On 17/02/2020 20:16, wrote:
On Monday, 17 February 2020 15:07:36 UTC, John Rumm wrote:
On 17/02/2020 12:24, tabbypurr wrote:
On Monday, 17 February 2020 03:26:14 UTC, John Rumm wrote:
On 16/02/2020 18:49, tabbypurr wrote:
On Sunday, 16 February 2020 15:44:19 UTC, John Rumm wrote:
On 15/02/2020 17:54, tabbypurr wrote:
On Saturday, 15 February 2020 09:59:41 UTC, Robin
wrote:
On 15/02/2020 08:35, tabbypurr wrote:
On Friday, 14 February 2020 11:08:57 UTC, Dave
Plowman (News) wrote:
In article , TimW
wrote:
There was an ancient (1950s) steel pipe bringing
mains water into my house under the front room
and then up in the cup'd under the stairs. There
there was a stop cock and it went into copper
pipe and onto the copper a large sleeved earth
wire was connected with a tag on saying "Do Not
Remove".

The steel pipe was leaking so I have taken it all
out and replaced with blue plastic pipe. Was
looking at the earth arrangement and wondering if
I need to earth the wiring in another way, into
the ground or something, or are we still earthed
through the water in the plastic pipe out to the
outside world?

It was common many many years ago to provide the
earth via the water pipe. Not so today. Get your
leccy board in to sort it out.

It's nothing to do with the leccy board.



Meanwhile what might help Tim is to know that the
relevant function of "Electricity Boards" was
transferred as part of the privatisation of the
industry to distribution network operators (DNOs).

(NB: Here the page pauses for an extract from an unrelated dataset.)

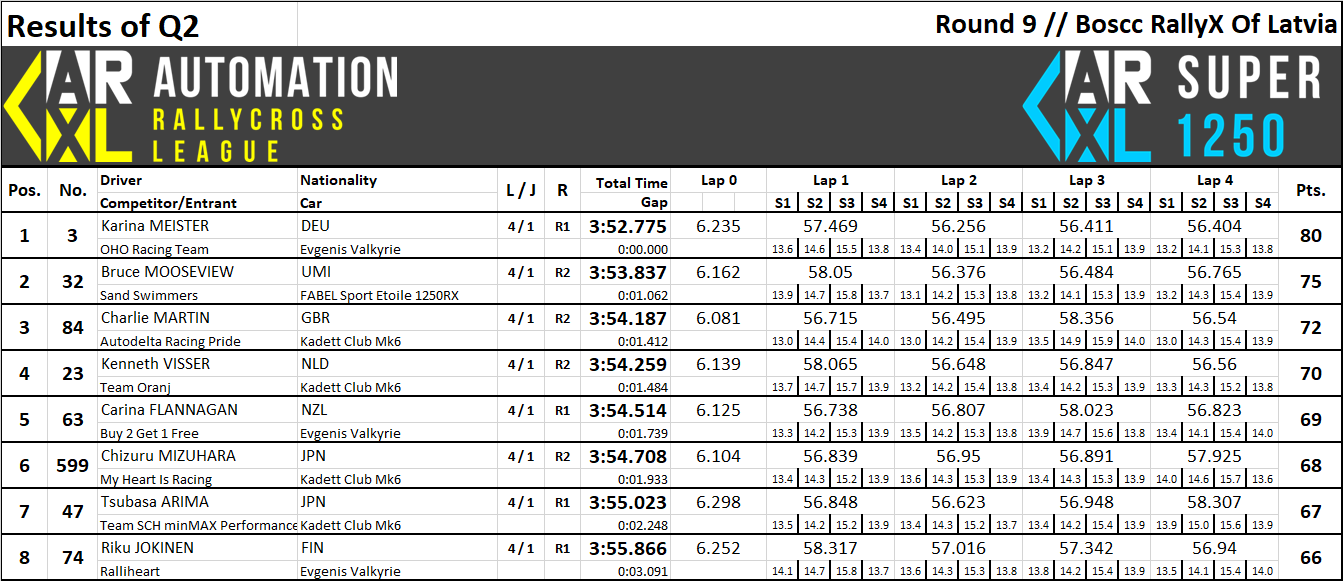Click driver name Karina MEISTER

pos(155,226)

As
John has already pointed out they can and do deal with
earthing - although they may charge (and will require
main bonding to be up to current requirements before
they supply PME).

https://www.ukpowernetworks.co.uk/electricity/earthing

The job required is on the OP's installation, not a job
for the DNO on their equipment.

Well its both... You could wire up your installation as if
it were TN-C-S, but that would not be a sensible thing to
do if the DNO had not constructed or upgraded the local
distribution network to support it.

all that's required is to equi bond the water pipe. AFAIK
suppliers don't provide neutral earth terminals on non-PME
supplies.

Yup sorry, I think I misread that last post slightly. Assuming
in the OPs installation its confirmed as the supply being PME,
then indeed all that is required is replacing the missing
bond.

My comment above is the more general version - that if the
supply status is unknown, the enquiry wit the DNO may be the
only *sure* way of establishing if its safe to make use of the
suppliers neutral for the local earth.

(The type of cutout does not tell you much since they often
the same type for all TN supplies - the only difference being
whether the internal link joining N & E is fitted).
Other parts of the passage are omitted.